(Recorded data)
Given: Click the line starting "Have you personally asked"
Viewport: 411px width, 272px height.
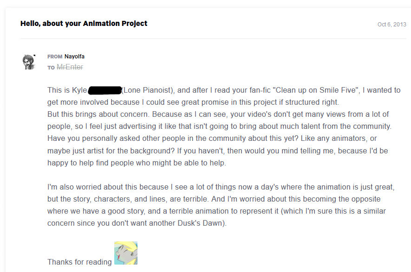Looking at the screenshot, I should click(x=212, y=139).
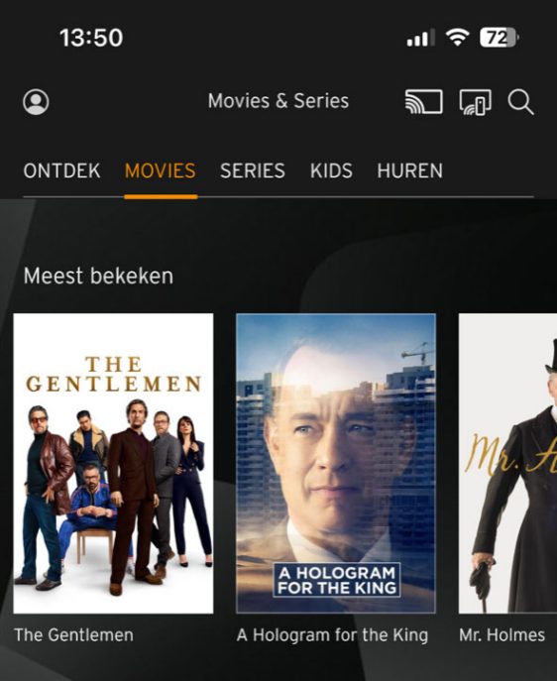
Task: Tap the Meest bekeken section heading
Action: (x=98, y=276)
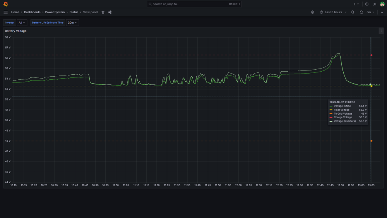Open the Grafana logo home icon

point(6,4)
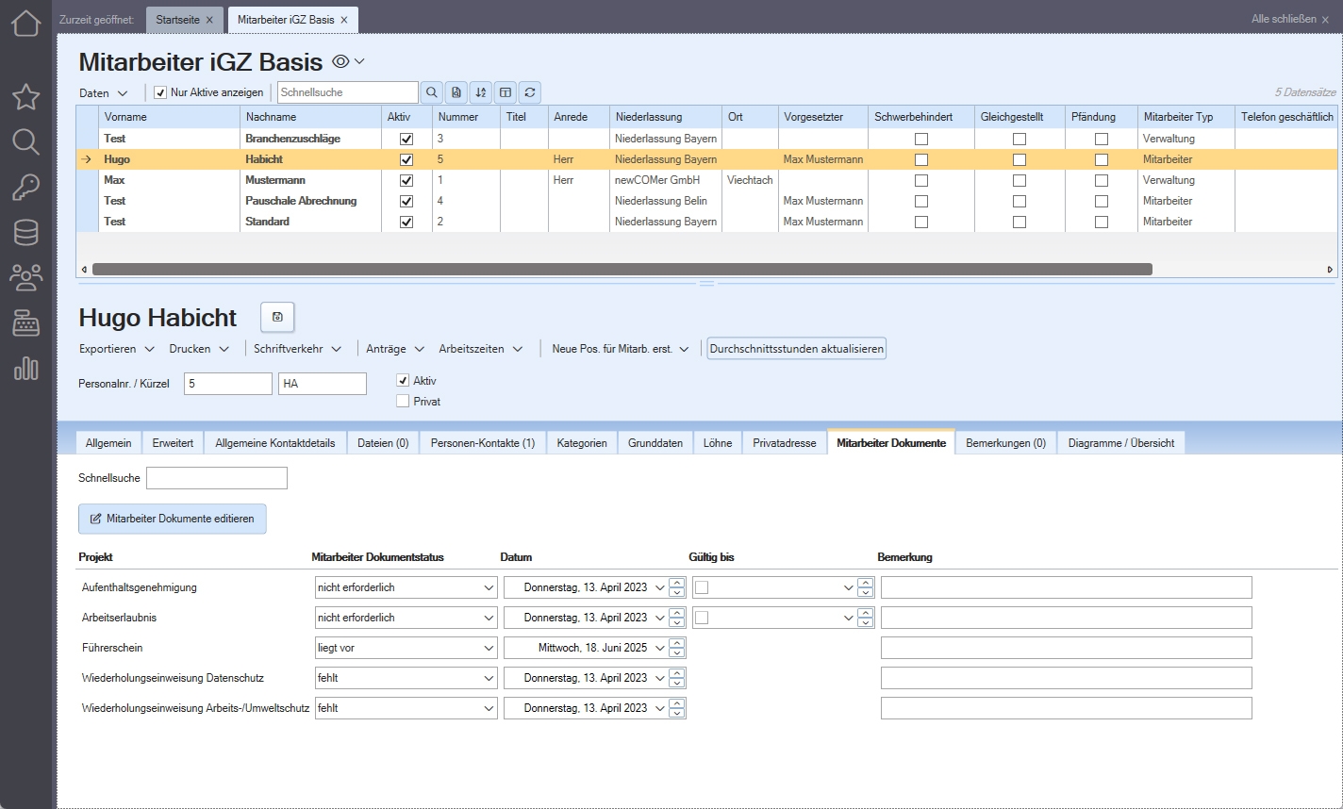Click the horizontal scrollbar of the employee table
The image size is (1343, 809).
(x=622, y=269)
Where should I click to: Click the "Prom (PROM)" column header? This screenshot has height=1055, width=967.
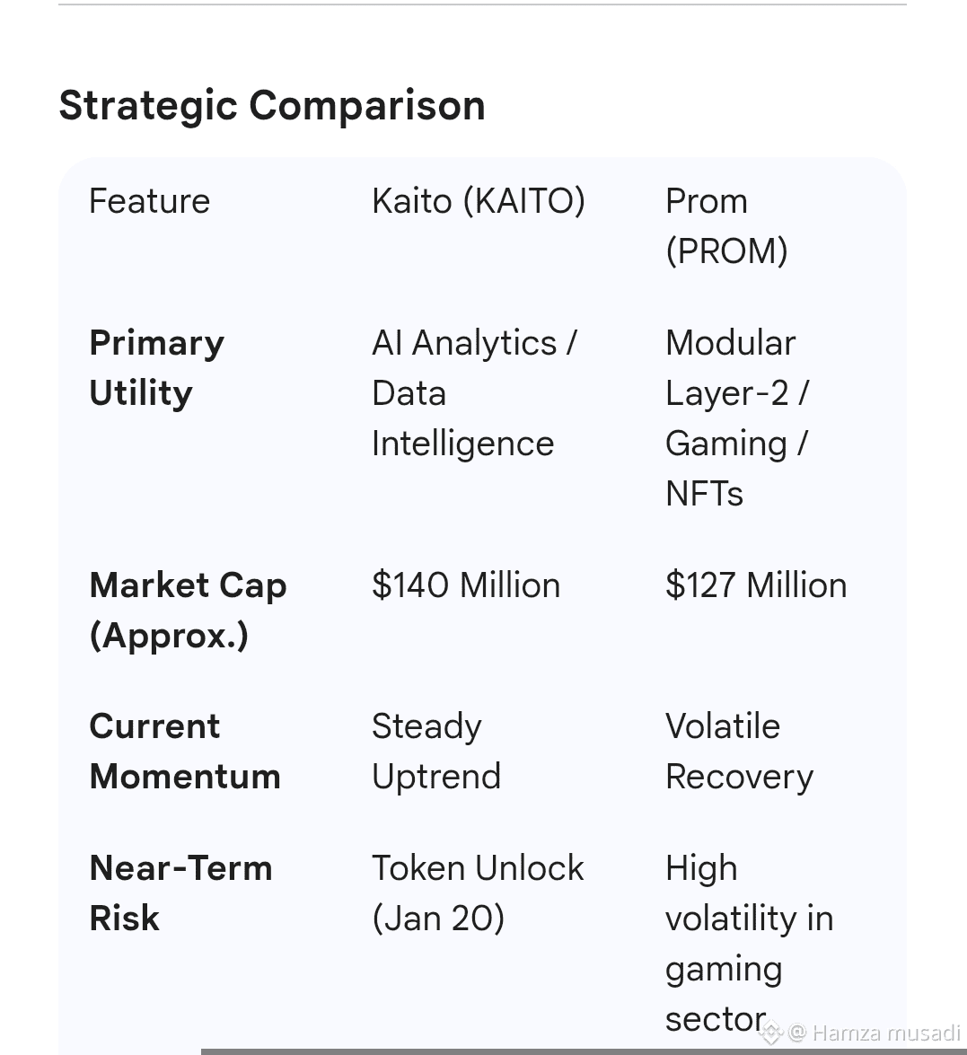[725, 225]
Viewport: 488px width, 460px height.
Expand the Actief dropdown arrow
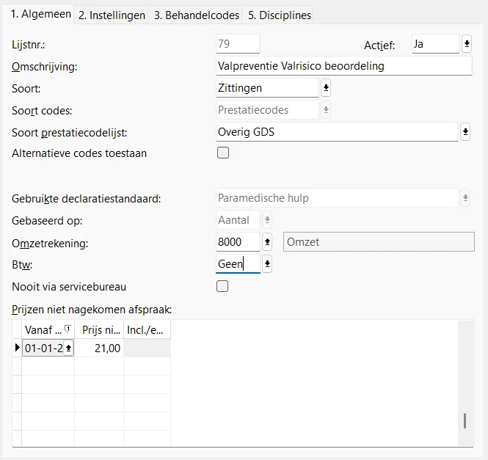pos(467,44)
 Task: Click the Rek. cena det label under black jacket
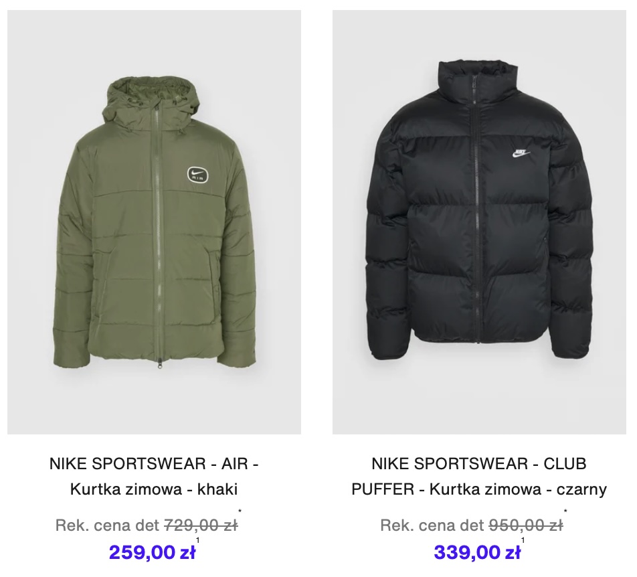pyautogui.click(x=432, y=525)
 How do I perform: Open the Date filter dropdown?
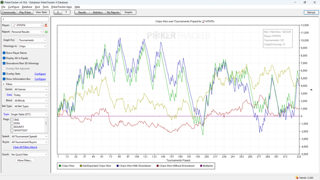pyautogui.click(x=31, y=95)
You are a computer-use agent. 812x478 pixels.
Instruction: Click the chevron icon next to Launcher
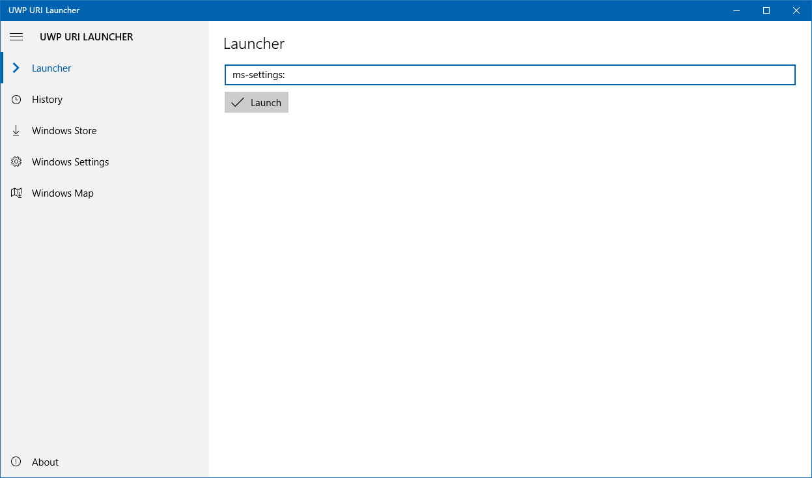click(16, 68)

◆ **About this exercise**: Please print the lines from the one holding "Task: Click the" through the end of the records above, unchanged and with the pictures left out.

◆ **Result of the exercise**:
 Task: Click the Rek. cena det label under black jacket
pyautogui.click(x=432, y=525)
 How do I perform: Open the Date filter dropdown?
pyautogui.click(x=31, y=95)
You are a computer-use agent. 812x478 pixels.
Instruction: Click the chevron icon next to Launcher
click(16, 68)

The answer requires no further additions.